Primeira Pessoa said...

paulo poeta,
quando voceê for a BH passe no mercado central e descola uma.
a panela é feita do mesmo material, da mesma pedra (pedra-sabão), que Aleijadinho fazia seus santos.
você vai gostar.

abração do
roberto.

Primeira Pessoa said...

lorena,
passarei no seu blog.
deixa comigo.

fiquei honrado com a sua presença entre os meus.
abração do
roberto.

líria porto said...

na primeira panela de pedra descobri o que é realmente "curtir" - demoooooooooooraaaaaa... a paciência compensa o resultado, pois as comidas ficam ótimas! ah... além de manter o calor, as panelas de pedra são fáceis de lavar.

besos

Primeira Pessoa said...

lírica,
só pra aquecer essa cuja dita, num fogão de lenha, cê gasta uma tora.
o único lance ruim, que acho é que a comida continua cozinhando depois de pronta.

beijão desse aprendiz de cozinheiro
roberto.

Anonymous said...

Roberto:
uma vez mais uma crónica que nos deixa que pensar.
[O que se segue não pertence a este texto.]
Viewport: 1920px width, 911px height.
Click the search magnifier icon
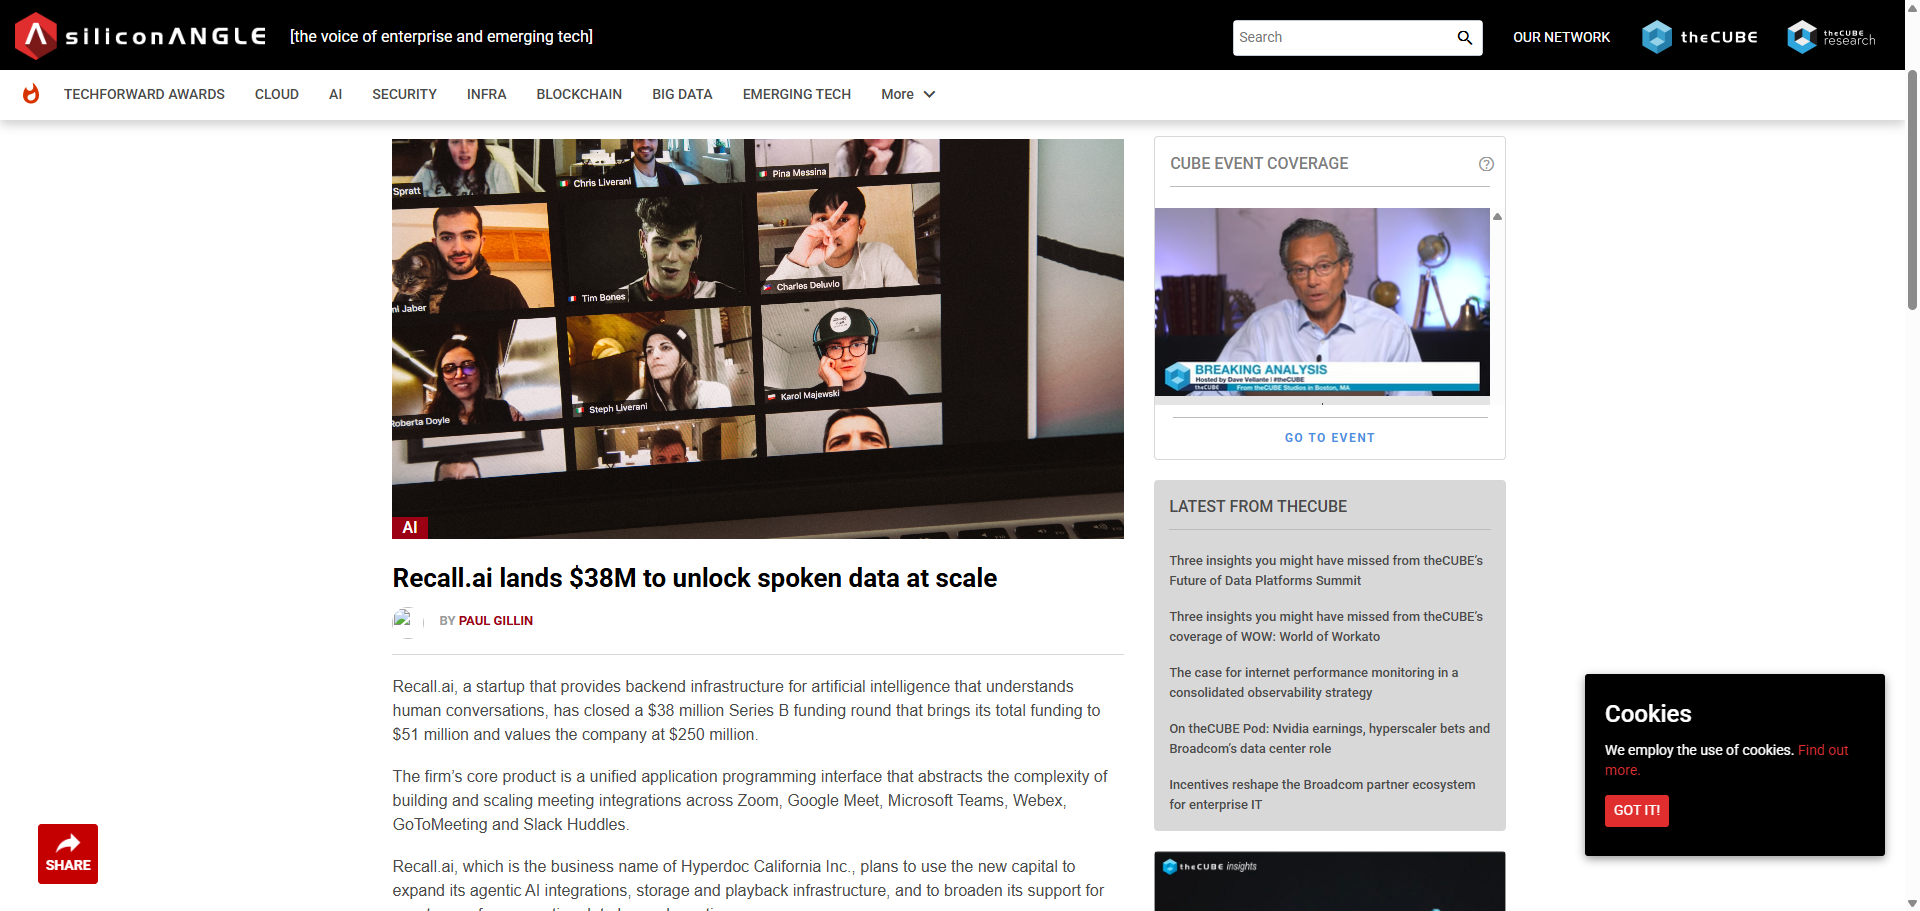(1464, 38)
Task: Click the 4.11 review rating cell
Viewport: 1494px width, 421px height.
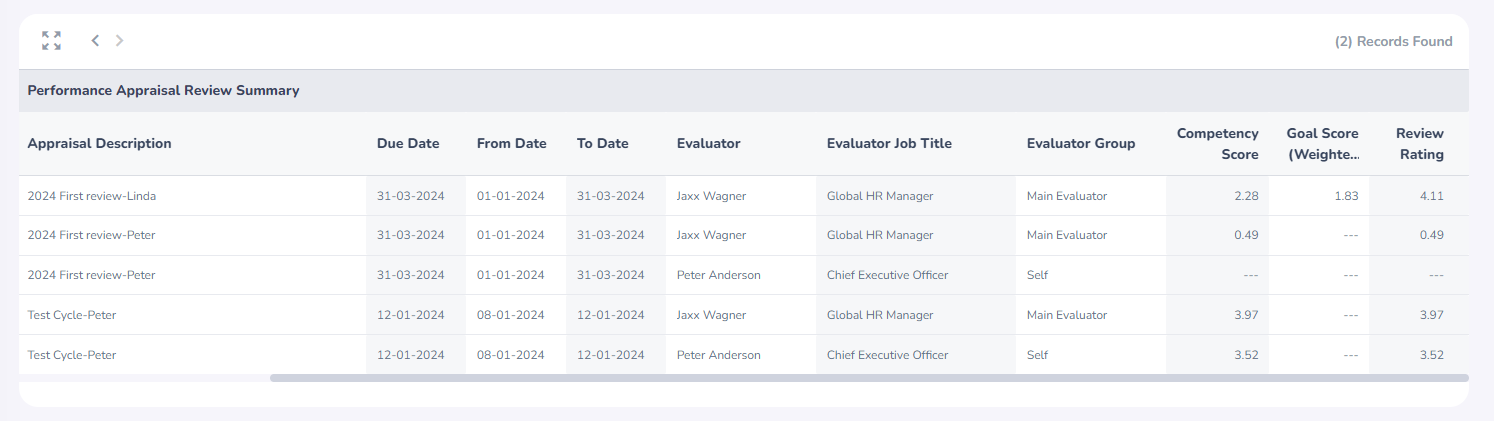Action: click(1432, 196)
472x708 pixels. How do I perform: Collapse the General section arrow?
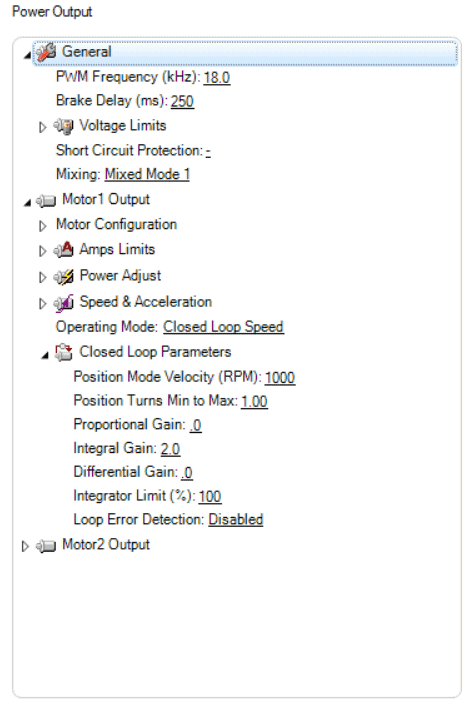click(x=27, y=55)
Gosto imenso delas, são crónicas inteligentes, escritas com muita inteligencia, e certas!!!!
Espero qu eencontre uma mala grande o suficiente, mas desconfio que deve ser dificil.
Beijos

Fernando Campanella said...

Eta mercadão central de nossas vidas, puxa, quanta coisa a memória vai desfiando. Dias desses, como vc viu no meu blog, me chegou a palavra 'bagageiro' que há muito, muito, não ouvia. São coisas assim de Minas. Serão de outros lugares? Acredito que sim. Mas acho que somos muito saudosistas, ah, deve ser coisa de mineiro isso.
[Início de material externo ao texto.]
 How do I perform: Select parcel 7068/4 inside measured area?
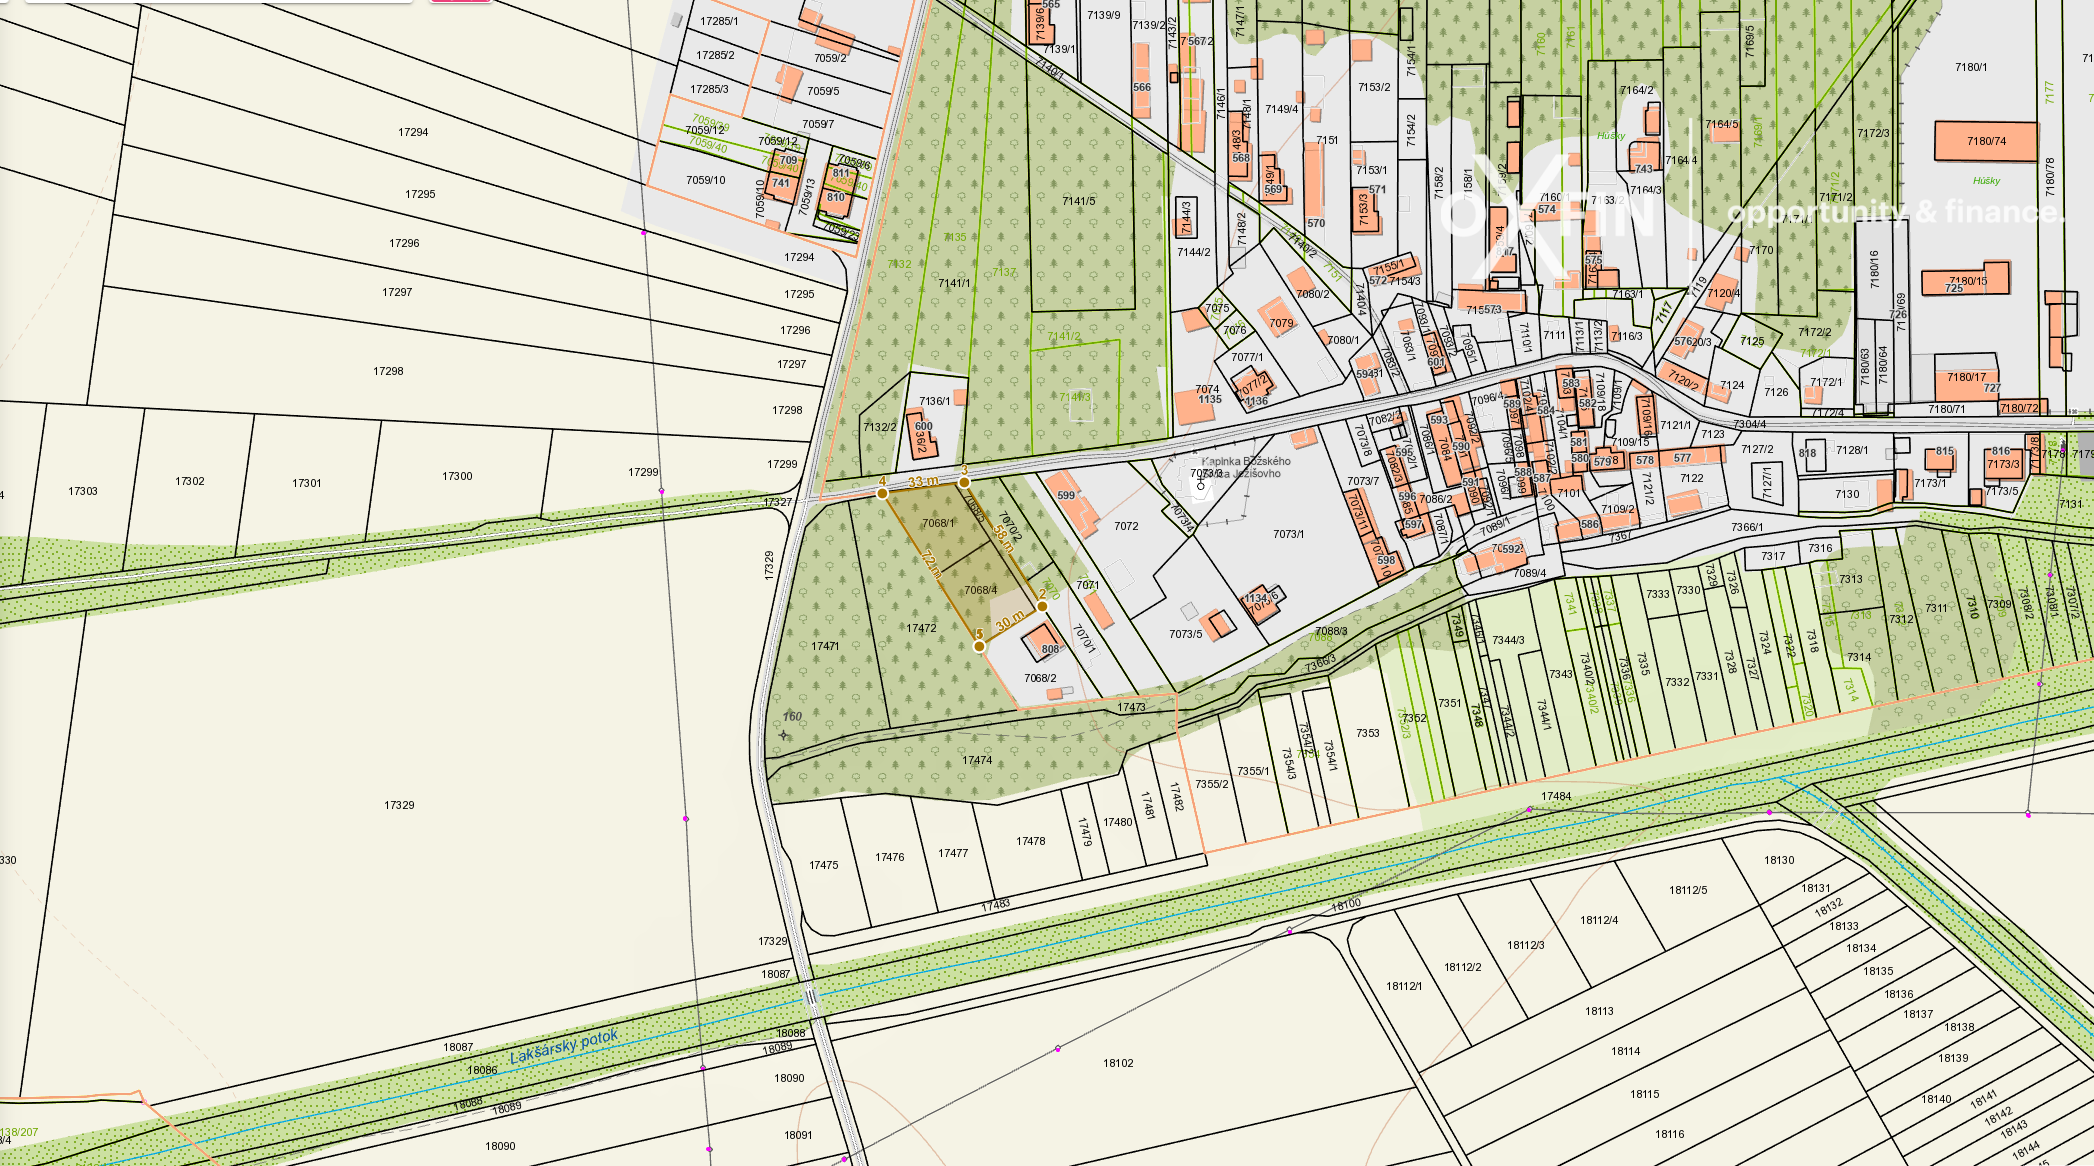click(980, 590)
Rapaz, consegui colocar a música lá, pesquisei em um site e alguém respondeu minha pergunta. Mas gostaria de pesquisar outro sites pra variar a opção das músicas. Por enquanto estou só com a opção da Goear. Ah, fiquei feliz hoje , sabe, comprei uma câmera mais profissional um pouco, mas não ainda as SLRs. Vai chegar dentro de alguns dias, mas tá me dando um medo, rapaz, ele é mais pesada e toda imponente, rs.... Esse medinho, esse friozinho na barriga deve ser coisas de mineiro, tb, rs...mas vamos enfrentar legal. Grande abraço.